Fat Loss Progress
Back in October I talked about my fat loss plan, which boiled down to this: exercise 30 minutes a week and live a 1.5 lb-per-week feedback diet.
Here’s a snapshot of the graph on the sidebar:
The red dots are my daily weigh-in, the blue dots are my water jug body fat measurement (aka the days I go swimming). The green and blue lines are trend lines. I’ve lost about 25 pounds. There are some notable features here.
First, notice how my body fat was plummeting compared to my weight when I was actively swimming and doing some minimal strength training. I got out of the habit, and haven’t really reestablished it yet. Also, note that the body fat measurement is consistently lower than the BMI number.

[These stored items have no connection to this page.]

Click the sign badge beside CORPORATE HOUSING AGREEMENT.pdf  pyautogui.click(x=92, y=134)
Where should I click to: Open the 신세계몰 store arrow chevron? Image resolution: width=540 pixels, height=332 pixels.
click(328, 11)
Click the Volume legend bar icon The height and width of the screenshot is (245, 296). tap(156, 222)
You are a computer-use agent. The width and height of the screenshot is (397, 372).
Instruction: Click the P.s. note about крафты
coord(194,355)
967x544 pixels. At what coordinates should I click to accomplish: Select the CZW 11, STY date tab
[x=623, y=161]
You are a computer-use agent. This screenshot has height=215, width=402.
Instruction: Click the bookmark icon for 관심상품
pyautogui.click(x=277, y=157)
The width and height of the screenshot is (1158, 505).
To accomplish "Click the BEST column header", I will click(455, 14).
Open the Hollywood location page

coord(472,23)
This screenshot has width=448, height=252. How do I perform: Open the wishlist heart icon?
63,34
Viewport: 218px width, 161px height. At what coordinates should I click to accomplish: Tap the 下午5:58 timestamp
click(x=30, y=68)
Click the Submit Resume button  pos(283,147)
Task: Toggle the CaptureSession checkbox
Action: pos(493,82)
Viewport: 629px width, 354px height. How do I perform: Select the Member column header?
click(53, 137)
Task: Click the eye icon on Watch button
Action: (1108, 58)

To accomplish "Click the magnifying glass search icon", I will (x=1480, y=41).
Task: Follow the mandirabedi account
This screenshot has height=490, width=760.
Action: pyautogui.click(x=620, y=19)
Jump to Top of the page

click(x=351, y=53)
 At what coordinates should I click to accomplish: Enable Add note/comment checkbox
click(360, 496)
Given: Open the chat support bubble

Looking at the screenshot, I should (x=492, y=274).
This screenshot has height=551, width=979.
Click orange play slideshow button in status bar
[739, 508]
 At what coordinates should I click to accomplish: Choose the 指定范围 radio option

Second, notice that my trend is most consistent when I was swimming regularly. Seems like that exercise thing is a good thing to do.
Third, and you’ll have to take my word for it on this, when I was following my feedback diet it worked flawlessly. The humps are when I got rebellious and didn’t follow the diet even though the feedback said I should.
Let’s review the diet. It’s really really easy. Get a piece of graph paper and mark today’s weight. Draw a line that goes down 1 lb every 5 days (this is the rate I chose, you may want to choose 1 lb per 7 days or whatever). Now, if your weight is over the line, you eat smaller portions, drink more water, and skip dessert. If it’s under the line, you don’t fret it. Eat what you want (without gorging yourself).
Ok, this works really good, but there’s bound to be hiccups. You’re only human. So when you get a hiccup like I had in January/February, the feedback system breaks down. It only takes a week or so of disobedience for you to be completely unable to get back down to the line you charted without a sharp dive. But a sharp dive is exactly the thing you are not prepared to do. So you continue to float too high. Maybe you start a new chart (a wholly demoralizing thing to have to do), and then another hiccup begins and you lose heart even sooner. What I’m getting at is that line is just too rigid. The whole point is a sustainable rate of loss.
So I modified the mechanism slightly, and hence this blog post (no, it’s not so I can brag about losing 25 pounds—that comes when I get to my target weight).
Take a piece of graph paper and draw a line with the slope you want as before, starting in the corner. Now, that line starts 5 lb or so above where you are now. This is to emphasize that the line is only a slope reference, not the actual line. Now mark your weight every day, and then decide if it’s a diet day or not. Do this by estimating with your pencil, finger, or just your eyes, what the slope of the line that best fits the last 5 measurements is. If it’s pointing down as much or more than your reference slope, it’s not a diet day. If it’s flatter (or pointing up), then it is a diet day.
I’ve been trying this new system for a few weeks and I have found it much more adaptive and encouraging. If you have a bad couple of days, you can be back on track within a few days, no problem. You don’t need to make a new graph. You can see the progress of the past and recognize that while it’s not a perfect line it’s still very good progress. All the good kinds of feedback.
So go give it a try. It can fit in with whatever other exercise/diet plan you have. It can work if you are just maintaining your perfect weight, or even if you’re trying to gain weight. It’s easy (just a piece of graph paper on the fridge). You’ve got nothing to lose. At least, nothing you don’t want to lose.
July 6th, 2008 at 07:17
I like this approach! I tried a version of the “fixed goal” line a few years ago and, just as you observed, the demoralizing act of conceding defeat and drawing a new line killed the experiment. I don’t think the effort survived more than one line redraw.
Here’s a thought that might help make your approach even more user friendly.
I have a stock analysis program that can draw a linear regression of the past (x) data points. Each day when a new data point is added, the line is redrawn. I’d bet that a hot shot, computer wizard like yourself should be able to easily create a straight line regression of the last 5 days complete with a display box for the slope. The box, or the line, could be color coded so one could see at a glance if today is an “eat less” day or not. You could even have multiple lines such as a 60 day line which could help to keep you feeling good about your progress even though the 5 day line says you are doing badly.
If it were easy enough to use, I might even be able to persuade Mom to use it.